Juno Principal Investigator Scott Bolton of the Southwest Research Institute in San Antonio said that this was the closest a spacecraft had come to this mammoth moon in a generation, adding they will take time before drawing any scientific conclusions. “Until then we can simply marvel at this celestial wonder,” he was quoted as saying in a NASA blog post.

The spacecraft’s JunoCam visible-light imager, using its green filter, captured almost an entire side of the water-ice-encrusted moon. NASA said on its website that later when versions of the same image come down incorporating the camera’s red and blue filters, imaging experts will be able to provide a colour portrait of Ganymede. The spacecraft will be sending more images in the days to come.

Juno’s Stellar Reference Unit navigation camera obtained the image of the dark side of the giant moon on June 7 during its flyby.

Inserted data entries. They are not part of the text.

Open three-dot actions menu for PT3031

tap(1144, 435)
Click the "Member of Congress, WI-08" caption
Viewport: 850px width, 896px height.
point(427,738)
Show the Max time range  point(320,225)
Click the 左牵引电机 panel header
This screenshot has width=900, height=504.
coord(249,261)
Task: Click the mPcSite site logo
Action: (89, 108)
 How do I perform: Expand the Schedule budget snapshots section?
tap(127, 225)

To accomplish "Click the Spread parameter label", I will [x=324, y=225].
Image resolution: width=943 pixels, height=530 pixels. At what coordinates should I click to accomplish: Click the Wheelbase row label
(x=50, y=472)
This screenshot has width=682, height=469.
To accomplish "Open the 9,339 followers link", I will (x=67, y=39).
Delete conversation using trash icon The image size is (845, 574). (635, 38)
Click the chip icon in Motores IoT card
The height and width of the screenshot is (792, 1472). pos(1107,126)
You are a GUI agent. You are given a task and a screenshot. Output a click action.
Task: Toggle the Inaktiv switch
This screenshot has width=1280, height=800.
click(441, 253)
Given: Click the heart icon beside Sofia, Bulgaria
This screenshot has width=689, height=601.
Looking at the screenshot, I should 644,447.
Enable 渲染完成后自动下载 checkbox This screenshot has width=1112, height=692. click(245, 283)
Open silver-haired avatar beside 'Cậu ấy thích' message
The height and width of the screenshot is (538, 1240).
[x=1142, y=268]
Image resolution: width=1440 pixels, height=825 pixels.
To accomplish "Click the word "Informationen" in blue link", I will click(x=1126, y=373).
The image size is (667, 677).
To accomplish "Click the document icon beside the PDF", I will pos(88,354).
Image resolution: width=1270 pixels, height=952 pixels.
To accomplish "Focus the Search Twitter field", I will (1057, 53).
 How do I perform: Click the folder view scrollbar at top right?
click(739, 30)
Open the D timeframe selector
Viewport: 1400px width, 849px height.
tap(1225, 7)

Heidi Becker, Juno’s radiation monitoring lead at JPL said that the conditions in which this image was collected were ideal for a low-light camera like the one they used. “So, this is a different part of the surface than seen by JunoCam in direct sunlight. It will be fun to see what the two teams can piece together,” Becker said.

Juno’s encounter with the Jovian moon is expected to yield insights into its composition, ionosphere, magnetosphere, and ice shell. It is also expected to provide measurements of the radiation environment that will benefit future missions to the Jovian system.

According to information on NASA’s Juno Overview page, the principal goal of Juno is to understand the origin and evolution of Jupiter.

The space agency says that under its dense cloud cover, Jupiter safeguards secrets to the fundamental processes and conditions that governed the solar system during its formation. The planet can also provide critical knowledge for understanding the planetary systems being discovered around other stars.